Grüne wehren sich gegen geplantes Sparpaket

Die Grünen Nidwalden haben sich an ihrer Mitgliederversammlung gegen drei der vier zur Abstimmung kommenden Gesetzesrevisionen ausgesprochen. Sie sagen Nein zur Streichung der Übergangsrente, Nein zur Kürzung der Ergänzungsleistung für persönliche Auslagen und Nein zur Einführung eines Schulgeldes. Hingegen unterstützen die Grünen die Steuergesetzrevision und sagen JA zur Beschränkung des Pendlerabzuges.

Die Grünen Nidwalden lehnen die Revision des Personalgesetzes mehrheitlich ab. Dieses sieht vor, die Übergangsrente für die Mitarbeitenden von Kanton, Gemeinden sowie öffentlich-rechtlichen Anstalten, abzuschaffen. Die Streichung der Übergangsrente bringe nur den Mitarbeitenden Nachteile und die Attraktivität des Kantons als Arbeitgeber sinke. Dies nütze niemandem, weil durch die Mutationsgewinne unter dem Strich eine Win-Win-Situation entstehen könne.

Einstimmig sind die Grünen gegen die Kürzung der Ergänzungsleistung für persönliche Auslagen um bis zu 32 Prozent. Sie sagen deshalb nein zur Teilrevision des Ergänzungsleistungsgesetzes. Die Revision treffe bereits benachteiligte Menschen, welche welche wegen ihrem Alter oder wegen ihrer Behinderung im Heim leben müssten und schon ihr ganzes Leben auf vieles verzichten mussten. Mit nicht mal acht Franken im Tag müssten diese Menschen ihre Teilnahme am gesellschaftlichen Leben stark einschränken

Auch gegen Mittelschulgesetzrevision wehren sich die Mitglieder der Grünen und sagen nein zur Einführung einer Schulgebühr an der Mittelschule und für das 10. Schuljahr. Gerade für Familien mit mehreren Kindern sowie für Familien mit tieferem Einkommen sind die jährlichen Kosten in der Höhe von mindestens 500 Franken kein „symbolischer Beitrag“, wie dies andere Parteien sehen. Nicht inbegriffen in diesen 500 Franken sind zudem die Kosten für das Schulmaterial. Für die Grünen Nidwalden macht diese geplante Sparmassnahme nicht nur keinen Sinn, sie ist auch nicht fair und belastet einmal mehr das Budget von einkommensschwächeren Familien.

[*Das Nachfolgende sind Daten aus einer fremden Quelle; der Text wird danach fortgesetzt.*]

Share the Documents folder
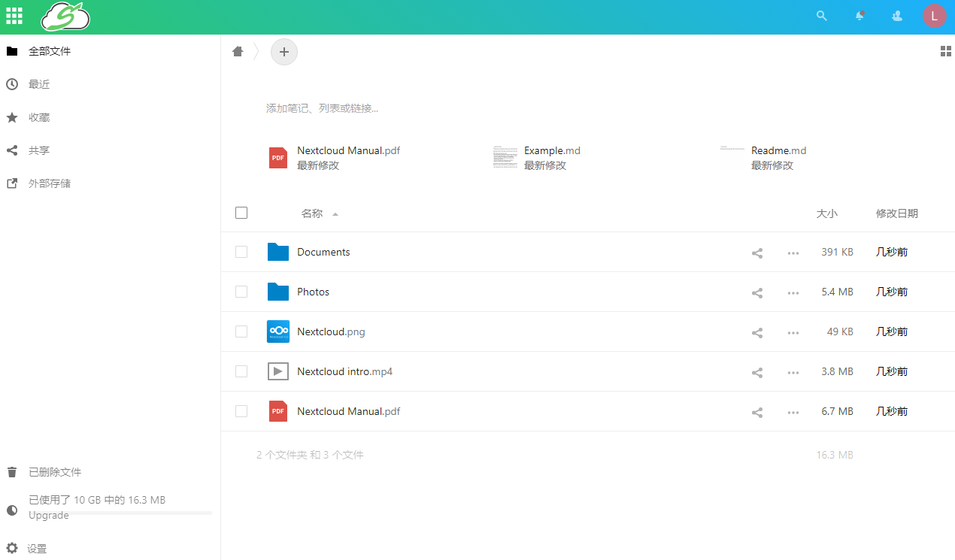Viewport: 955px width, 560px height. [x=757, y=253]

Die vierte Vorlage, welche im Steuergesetz den Fahrkostenabzug beschränken will, wurde von der Mitgliederversammlung angenommen. Die Grünen haben schon im Landrat diese Steuergesetzrevision unterstützt und waren für den Maximalabzug von 6000 Franken, was den Betrag eines 1.-Klasse-GA deckt. Mit dem doppelten Pendlerabzug wird somit den PendlerInnen entgegengekommen.